HONTE AUX PROFITEURS DE GUERRE !

En dessous de la photo, en caractères à peine plus petits, je lis :

« Tandis que la classe ouvrière souffre des bas salaires et du manque d’approvisionnement, les riches s’amusent à Monte-Carlo. On reconnaitra au centre de la photo le profiteur Alfred Grougnard, président de la Société des Forges de l’Est, se vautrant dans le champagne avec ses amis tandis que ses ouvriers entament leur sixième semaine de grève pour obtenir des salaires décents.« 

Je regarde la photographie : le troisième type en partant de la gauche, juste à côté du gros Grougnard, c’est mon oncle, c’est Paul. Sa chemise est déboutonnée sous son smoking et il a le bras passé autour de la taille d’une grande brune en train de rire.

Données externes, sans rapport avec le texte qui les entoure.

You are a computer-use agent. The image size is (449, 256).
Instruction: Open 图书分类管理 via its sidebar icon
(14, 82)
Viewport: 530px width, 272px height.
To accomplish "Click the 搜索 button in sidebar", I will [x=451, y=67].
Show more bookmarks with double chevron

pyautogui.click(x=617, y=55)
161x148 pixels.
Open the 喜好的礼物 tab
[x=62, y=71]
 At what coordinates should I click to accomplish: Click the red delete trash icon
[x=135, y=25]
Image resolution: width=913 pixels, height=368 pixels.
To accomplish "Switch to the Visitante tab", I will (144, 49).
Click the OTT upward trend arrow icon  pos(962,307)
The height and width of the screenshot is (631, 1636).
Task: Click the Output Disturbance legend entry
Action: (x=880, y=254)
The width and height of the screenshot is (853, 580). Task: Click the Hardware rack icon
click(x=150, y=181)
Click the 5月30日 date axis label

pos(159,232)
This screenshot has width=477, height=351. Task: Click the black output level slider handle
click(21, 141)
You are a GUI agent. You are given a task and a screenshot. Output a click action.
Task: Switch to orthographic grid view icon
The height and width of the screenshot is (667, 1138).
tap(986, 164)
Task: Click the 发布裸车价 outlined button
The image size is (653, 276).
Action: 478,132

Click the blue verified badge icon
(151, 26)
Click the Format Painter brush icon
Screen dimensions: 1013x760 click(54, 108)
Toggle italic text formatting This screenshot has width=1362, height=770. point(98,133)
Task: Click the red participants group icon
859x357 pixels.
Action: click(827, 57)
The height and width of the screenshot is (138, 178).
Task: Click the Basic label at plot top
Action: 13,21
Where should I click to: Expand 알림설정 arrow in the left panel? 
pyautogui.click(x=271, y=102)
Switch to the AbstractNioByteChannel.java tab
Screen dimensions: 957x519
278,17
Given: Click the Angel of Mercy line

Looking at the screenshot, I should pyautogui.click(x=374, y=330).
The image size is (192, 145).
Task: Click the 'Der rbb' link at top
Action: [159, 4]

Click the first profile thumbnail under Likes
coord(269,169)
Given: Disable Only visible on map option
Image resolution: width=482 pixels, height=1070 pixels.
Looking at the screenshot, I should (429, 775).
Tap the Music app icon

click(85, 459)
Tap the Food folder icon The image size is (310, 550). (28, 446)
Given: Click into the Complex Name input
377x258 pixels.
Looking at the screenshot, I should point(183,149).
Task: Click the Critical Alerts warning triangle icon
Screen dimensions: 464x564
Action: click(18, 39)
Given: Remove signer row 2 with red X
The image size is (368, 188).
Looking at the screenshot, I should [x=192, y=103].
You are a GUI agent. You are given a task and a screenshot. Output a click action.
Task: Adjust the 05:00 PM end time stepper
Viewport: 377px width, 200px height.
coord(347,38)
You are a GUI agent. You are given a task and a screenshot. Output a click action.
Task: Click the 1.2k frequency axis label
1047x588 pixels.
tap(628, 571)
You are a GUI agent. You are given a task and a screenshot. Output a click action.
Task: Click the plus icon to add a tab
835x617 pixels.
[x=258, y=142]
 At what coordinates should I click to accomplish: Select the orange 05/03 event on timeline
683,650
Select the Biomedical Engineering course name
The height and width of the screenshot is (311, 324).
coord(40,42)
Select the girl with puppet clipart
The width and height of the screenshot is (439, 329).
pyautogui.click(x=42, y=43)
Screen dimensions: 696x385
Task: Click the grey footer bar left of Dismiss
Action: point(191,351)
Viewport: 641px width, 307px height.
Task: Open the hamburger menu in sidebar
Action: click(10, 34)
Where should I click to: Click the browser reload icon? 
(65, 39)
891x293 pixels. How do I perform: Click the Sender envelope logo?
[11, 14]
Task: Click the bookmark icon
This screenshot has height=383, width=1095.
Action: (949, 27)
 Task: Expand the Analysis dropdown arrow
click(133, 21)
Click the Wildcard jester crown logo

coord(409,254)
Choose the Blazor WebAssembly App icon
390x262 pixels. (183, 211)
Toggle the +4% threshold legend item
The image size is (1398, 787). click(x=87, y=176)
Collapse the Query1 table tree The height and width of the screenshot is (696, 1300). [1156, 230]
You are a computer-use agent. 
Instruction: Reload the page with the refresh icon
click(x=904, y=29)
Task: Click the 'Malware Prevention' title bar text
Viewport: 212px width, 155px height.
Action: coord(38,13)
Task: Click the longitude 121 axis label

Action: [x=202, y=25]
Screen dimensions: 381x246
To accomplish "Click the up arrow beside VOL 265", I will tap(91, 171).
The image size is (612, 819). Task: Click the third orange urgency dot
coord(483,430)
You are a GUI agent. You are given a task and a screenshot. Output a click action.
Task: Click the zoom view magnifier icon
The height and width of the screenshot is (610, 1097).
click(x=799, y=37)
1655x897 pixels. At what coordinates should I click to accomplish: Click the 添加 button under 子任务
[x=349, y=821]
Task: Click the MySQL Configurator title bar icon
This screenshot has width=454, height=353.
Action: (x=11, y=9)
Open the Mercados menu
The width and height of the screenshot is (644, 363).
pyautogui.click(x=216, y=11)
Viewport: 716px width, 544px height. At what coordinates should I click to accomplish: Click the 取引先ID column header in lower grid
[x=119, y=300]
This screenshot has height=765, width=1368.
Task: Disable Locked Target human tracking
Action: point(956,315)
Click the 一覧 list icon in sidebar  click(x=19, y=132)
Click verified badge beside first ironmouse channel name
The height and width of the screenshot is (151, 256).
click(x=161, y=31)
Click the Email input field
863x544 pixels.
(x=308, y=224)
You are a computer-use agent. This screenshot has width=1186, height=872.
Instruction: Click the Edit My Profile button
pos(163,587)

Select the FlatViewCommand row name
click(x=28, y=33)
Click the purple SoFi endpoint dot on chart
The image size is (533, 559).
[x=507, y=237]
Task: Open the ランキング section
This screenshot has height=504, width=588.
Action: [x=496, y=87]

Que fait Paul sur cette photo, Paul, l’expert-comptable, toujours raide, toujours ennuyeux, toujours sérieux ? Où est Lucienne, ma tante ? Que fait-il au milieu de ces belles femmes qui exhibent des colliers de perles et lèvent des coupes de champagne ? Comment se fait-il qu’il fasse partie de ces jouisseurs à gros cigares ?

J’examine la photo de plus près : ce n’est pas Paul.

C’est Pierre.

2 réflexions sur « Une photo surprise »

  1. Un texte convaincant de bout en bout, construit fil à fil de façon méthodique avec un soin d’orfèvre.
    La dernière phrase est un point d’acmé jouissif.
    Bravo.

  2. Beau suspens irrésolu!

    L’Humanité = « Fake News »!

    Suggestion de titres pour le roman:

    – Mourir déchiqueté à Berchtesgaden ou s’éclater à Monaco?

    – Pourquoi rejoindre ‘bêtement’ Leclerc lorsque l’on peut s’enrichir intelligemment dans les obscures magouilles du Grand Capital?